_Solicitud de trabajo 1_. En el texto sobre el cierre del pequeño comercio, ¿cada cuánto tiempo indicaron las autoridades sanitarias que podía hacerse la compra?
_Solicitud de trabajo 2_. Retoma el texto sobre el cierre del pequeño comercio a partir de su última oración.

_Texto extraído_.
|---|
Muchas tiendas y pequeños negocios se cierran, lo que no supone tampoco la desaparición del comercio, que nadie se llame a engaño tampoco con esto, sino en todo caso la desaparición del pequeño comercio en favor del grande, que evoluciona hacia la transacción comercial en línea, que es más cómoda porque no necesitamos salir de casa, donde nos sentimos seguros como en la burbuja del claustro materno, ni manejamos el vil metal, que es fuente de contagio vírico, sino la tarjeta (y ni siquiera físicamente, que también podría contagiarnos, sino sólo el número asignado) y, además, nos sirven la compra y la comida si es preciso a domicilio, así como la atención médica vía telefónica. ¿Qué más podemos desear?
Adiós, pues, al supermercado haciendo cola en fila india, guardando la distancia de seguridad, con mascarilla y guantes y esperando a que el Cancerbero de turno nos deje entrar al templo del consumo cuando haya salido otro cliente.
Ya nos habían advertido las autoridades sanitarias de que no hacía falta hacer la compra todos los días, que podía hacerse previsoramente una vez a la semana. Y que empeñarse en comprar el pan nuestro de cada día a diario era un acto egoísta y poco solidario, que nos ponía en peligro a todos. Podía, por ejemplo, comprarse el pan semanalmente, guardarse en el congelador y descongelarse cada día. O podía consumirse un pan de molde que se conserva tierno durante mucho tiempo.
|---|
(Extractos del conjunto de datos)
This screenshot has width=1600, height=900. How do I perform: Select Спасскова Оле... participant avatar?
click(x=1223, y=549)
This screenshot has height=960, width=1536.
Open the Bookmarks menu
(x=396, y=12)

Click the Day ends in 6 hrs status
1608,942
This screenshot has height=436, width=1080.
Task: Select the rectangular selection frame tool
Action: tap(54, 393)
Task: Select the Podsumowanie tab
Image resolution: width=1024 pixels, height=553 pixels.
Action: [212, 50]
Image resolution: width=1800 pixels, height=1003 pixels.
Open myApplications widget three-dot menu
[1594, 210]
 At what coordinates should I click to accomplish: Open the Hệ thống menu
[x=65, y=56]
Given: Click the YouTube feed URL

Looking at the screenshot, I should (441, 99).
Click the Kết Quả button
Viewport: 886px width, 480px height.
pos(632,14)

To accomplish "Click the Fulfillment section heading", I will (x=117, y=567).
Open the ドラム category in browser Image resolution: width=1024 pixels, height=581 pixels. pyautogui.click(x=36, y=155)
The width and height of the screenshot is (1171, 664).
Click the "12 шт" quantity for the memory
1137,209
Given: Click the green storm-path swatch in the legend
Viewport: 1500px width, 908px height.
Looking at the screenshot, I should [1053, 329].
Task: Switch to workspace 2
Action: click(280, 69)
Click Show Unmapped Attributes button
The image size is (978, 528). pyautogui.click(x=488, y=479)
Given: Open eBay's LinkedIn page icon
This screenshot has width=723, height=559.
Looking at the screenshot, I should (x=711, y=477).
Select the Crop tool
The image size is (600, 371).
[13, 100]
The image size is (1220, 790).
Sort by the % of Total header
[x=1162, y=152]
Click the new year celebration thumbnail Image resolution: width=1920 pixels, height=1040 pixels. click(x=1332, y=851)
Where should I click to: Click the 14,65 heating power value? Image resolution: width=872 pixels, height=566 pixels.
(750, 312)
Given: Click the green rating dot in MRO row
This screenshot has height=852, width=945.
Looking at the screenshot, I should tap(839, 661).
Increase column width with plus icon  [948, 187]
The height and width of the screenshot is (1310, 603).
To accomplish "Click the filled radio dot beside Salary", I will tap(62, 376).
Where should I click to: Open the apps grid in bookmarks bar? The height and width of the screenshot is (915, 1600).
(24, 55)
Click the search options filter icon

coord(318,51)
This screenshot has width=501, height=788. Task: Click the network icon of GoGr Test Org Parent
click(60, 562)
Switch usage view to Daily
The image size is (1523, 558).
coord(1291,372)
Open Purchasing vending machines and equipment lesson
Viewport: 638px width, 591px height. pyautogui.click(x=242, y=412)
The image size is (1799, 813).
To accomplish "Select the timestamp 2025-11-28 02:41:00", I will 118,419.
|---|
_Respuesta 1_. Una vez a la semana.

_Respuesta 2_.
Otro de los cambios que ha llegado para quedarse (y para que todo siga al fin y a la postre igual, cuando no peor) es el teletrabajo o el enemigo metido en casa, que supone una vuelta de tuerca a nuestra explotación laboral, desde el momento en que coinciden explotador y explotado: los horarios, la rutina y el relativo control los ejerce el propio trabajador sobre sí mismo, sobre el que sigue planeando la figura abstracta del jefe, lo que implica mucha presión, y la entrada del ámbito público en el privado.
"Que triunfe la salud y que se muera el mundo"
En cuanto a las instituciones tradicionales de enseñanza, irán perdiendo peso las lecciones presenciales y magistrales en favor de las virtuales a distancia, reduciéndose su labor a la formación profesional y a la consiguiente expedición de titulaciones académicas.
Las nuevas tecnologías aplicadas a la enseñanza favorecerán el autodidactismo, y desaparecerán definitivamente las figuras tradicionales del maestro y sus discípulos.
El distanciamiento social es un concepto nuevo, quizá el más importante dentro de esta “nueva normalidad” que se nos impone, que favorecerá las videoconferencias, el cibersexo, la participación en todo tipo de foros digitales y los contactos virtuales.
El distanciamiento social supone la desaparición de la sociedad como tal y su sustitución por las llamadas redes sociales, donde no hay amigos sino simples contactos eventuales, todos hikikomori con agorafobia, cuyos pensamientos se reducen a breves mensajes, emoticonos o likes, a idioteces como este comentario conformista sobre el confinamiento decretado por el gobierno que circula por la Red apelando a la responsabilidad civil: "Me flipa muchísimo (así, literalmente) la cantidad de gente que entiende el confinamiento como una restricción del gobierno (que es lo que es porque no es otra cosa, comentario mío entre paréntesis) y no como una responsabilidad civil".
La relación entre el médico y el paciente también será cada vez más virtual, rehuyendo en la medida de lo posible el contacto contagioso. Se impondrán el control biométrico y los diagnósticos médicos a distancia. Se exigirán certificados de buena salud, como antaño se exigían de buena conducta.
La máxima seguridad garantizada nos ha salvado de morir de virus coronado-19 o Sars-Cov-2, pero no somos inmortales, no nos engañemos con esto. Moriremos de muerte “natural” o de cualquier otra cosa, pero moriremos sanos y libres de la pandemia, cueste lo que cueste. Y todo gracias al gobierno.